How we cite our quotes: (Sentence)
Quote #1
I would suggest that under the circumstances both Mr. Sparkman and Mr. Stevenson should come before the American people, as I have, and make a complete financial statement as to their financial history, and if they don't it will be an admission that they have something to hide. (153)
Nixon never says that the Democratic ticket is composed of liars and cheats, but he sure encourages people to think that.
Quote #2
You say, why do I think it is in danger? And I say look at the record. Seven years of the Truman-Acheson Administration, and what's happened? Six hundred million people lost to Communists. (170-173)
The unspoken accusation here is that if the Democrats win again, you might as well paint the globe red.
Quote #3
I say that a man who, like Mr. Stevenson, has pooh-poohed and ridiculed the Communist threat in the United States— he has accused us, that they have attempted to expose the Communists, of looking for Communists in the Bureau of Fisheries and Wildlife. I say that a man who says that isn't qualified to be President of the United States. (188-189)
Finding Communists hiding under ever bed was typical of the Red Scare era, and Stevenson had ridiculed this.
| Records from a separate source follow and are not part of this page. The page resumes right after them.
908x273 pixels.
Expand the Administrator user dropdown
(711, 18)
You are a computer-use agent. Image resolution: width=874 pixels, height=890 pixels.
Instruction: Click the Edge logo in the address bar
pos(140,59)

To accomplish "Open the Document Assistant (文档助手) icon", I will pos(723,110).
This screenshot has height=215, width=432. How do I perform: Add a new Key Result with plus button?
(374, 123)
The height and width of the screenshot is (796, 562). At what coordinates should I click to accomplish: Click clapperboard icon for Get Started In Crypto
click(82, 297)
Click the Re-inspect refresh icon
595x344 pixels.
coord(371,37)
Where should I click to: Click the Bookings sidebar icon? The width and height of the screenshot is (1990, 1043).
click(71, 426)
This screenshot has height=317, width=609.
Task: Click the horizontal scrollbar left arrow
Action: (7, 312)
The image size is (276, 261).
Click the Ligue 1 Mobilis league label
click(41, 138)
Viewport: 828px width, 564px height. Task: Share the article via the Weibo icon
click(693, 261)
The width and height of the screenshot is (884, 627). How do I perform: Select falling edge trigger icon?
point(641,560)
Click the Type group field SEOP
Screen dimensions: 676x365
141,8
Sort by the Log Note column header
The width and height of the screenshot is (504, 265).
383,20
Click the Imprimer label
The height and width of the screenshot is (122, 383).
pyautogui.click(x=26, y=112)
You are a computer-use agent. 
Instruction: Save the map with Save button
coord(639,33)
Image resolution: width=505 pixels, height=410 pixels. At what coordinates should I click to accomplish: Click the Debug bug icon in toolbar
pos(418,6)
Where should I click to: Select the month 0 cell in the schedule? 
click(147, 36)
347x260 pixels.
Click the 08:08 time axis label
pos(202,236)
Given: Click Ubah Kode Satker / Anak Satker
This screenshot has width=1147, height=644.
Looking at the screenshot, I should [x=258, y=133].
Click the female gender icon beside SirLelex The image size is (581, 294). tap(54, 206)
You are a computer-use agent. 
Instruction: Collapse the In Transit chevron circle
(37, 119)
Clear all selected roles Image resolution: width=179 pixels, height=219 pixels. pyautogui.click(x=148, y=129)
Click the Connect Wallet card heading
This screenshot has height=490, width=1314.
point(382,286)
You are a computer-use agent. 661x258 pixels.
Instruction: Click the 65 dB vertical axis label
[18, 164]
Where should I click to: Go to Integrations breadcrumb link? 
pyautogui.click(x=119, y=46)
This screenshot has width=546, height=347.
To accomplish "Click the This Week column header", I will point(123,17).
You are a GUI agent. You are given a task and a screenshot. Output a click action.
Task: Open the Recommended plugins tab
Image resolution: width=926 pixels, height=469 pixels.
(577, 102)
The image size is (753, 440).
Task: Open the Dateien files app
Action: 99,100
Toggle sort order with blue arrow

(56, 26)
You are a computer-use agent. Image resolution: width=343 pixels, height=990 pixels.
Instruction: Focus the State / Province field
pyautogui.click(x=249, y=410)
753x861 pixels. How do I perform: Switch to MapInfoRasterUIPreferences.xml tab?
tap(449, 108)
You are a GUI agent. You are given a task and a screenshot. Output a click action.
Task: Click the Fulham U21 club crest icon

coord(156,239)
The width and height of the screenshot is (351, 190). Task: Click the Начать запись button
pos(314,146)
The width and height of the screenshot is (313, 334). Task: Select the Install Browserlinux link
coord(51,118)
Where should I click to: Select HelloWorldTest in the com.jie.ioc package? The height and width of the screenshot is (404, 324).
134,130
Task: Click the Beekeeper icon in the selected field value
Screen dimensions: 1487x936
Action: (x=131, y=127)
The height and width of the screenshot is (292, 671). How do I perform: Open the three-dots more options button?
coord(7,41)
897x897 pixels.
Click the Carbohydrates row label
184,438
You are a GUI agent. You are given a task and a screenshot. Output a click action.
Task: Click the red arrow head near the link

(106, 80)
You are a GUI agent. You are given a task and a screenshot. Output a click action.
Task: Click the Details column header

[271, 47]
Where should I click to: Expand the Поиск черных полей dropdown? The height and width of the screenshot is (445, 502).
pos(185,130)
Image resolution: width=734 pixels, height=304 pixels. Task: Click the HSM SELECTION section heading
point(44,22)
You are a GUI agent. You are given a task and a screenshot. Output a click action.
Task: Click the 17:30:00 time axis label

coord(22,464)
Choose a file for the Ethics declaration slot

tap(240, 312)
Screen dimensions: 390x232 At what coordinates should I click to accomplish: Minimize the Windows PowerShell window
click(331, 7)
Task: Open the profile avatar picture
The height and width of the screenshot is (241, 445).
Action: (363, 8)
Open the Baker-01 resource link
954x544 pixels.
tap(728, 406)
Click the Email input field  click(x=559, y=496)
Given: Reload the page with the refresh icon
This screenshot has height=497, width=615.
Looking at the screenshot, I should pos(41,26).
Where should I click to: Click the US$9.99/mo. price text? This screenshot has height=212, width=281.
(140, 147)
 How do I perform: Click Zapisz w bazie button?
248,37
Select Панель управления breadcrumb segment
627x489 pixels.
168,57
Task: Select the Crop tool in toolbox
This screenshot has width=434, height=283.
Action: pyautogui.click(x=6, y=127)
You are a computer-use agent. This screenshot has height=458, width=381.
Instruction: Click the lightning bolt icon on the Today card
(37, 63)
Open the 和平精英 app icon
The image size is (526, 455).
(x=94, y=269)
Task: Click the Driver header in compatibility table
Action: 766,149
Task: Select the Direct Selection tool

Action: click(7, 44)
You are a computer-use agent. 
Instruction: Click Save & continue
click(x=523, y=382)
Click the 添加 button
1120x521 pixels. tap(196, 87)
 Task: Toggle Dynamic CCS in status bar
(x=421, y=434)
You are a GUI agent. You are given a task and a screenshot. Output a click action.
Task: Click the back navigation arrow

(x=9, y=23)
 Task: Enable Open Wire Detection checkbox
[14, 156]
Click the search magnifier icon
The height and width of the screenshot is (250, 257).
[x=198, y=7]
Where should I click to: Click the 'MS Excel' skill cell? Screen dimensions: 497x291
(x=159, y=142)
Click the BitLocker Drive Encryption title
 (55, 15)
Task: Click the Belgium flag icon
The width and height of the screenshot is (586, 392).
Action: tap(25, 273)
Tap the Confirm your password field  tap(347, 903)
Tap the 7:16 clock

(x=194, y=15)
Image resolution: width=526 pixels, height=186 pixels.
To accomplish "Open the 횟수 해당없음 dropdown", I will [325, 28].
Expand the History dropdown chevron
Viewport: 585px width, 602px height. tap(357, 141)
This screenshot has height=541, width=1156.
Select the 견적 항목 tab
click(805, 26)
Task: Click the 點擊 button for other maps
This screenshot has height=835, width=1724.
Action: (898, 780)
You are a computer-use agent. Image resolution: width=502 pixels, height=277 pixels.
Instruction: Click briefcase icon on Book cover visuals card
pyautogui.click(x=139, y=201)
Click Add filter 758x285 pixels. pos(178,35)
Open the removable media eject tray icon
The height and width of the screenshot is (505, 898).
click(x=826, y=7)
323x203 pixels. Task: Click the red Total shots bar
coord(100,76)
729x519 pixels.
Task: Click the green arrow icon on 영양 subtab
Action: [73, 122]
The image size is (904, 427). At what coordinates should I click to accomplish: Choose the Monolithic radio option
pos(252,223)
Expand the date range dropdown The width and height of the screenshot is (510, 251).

There definitely were communists and Soviet spies in the U.S. at the time, but it didn't merit the level of hysteria people like Nixon and Joseph McCarthy were promoting.
Quote #4
Let me say, incidentally, that my opponent, my opposite number for the Vice Presidency on the Democratic ticket, does have his wife on the pay roll and has had her on his pay roll for the past ten years. Now let me just say this: that is his business, and I am not critical of him for doing that. (46-47)
If he's not critical about it, why does he bring it up? Also, do you notice that he starts every other sentence with "Let me say…"? This verbal tic gave comedians and impressionists a ton of material to work with. It was gold, Shmoopers, gold.
Quote #5
You wouldn't trust the man who made the mess to clean it up. That is Truman. And by the same token you can't trust the man who was picked by the man who made the mess to clean it up and that's Stevenson. And so I say, Eisenhower who owes nothing to Truman, nothing to the big city bosses—he is the man who can clean up the mess in Washington. (179-182)
You can't help looking at statements like these—at anything Nixon said, really—through Watergate-tinted glasses. Nixon went beyond corruption to outright law-breaking.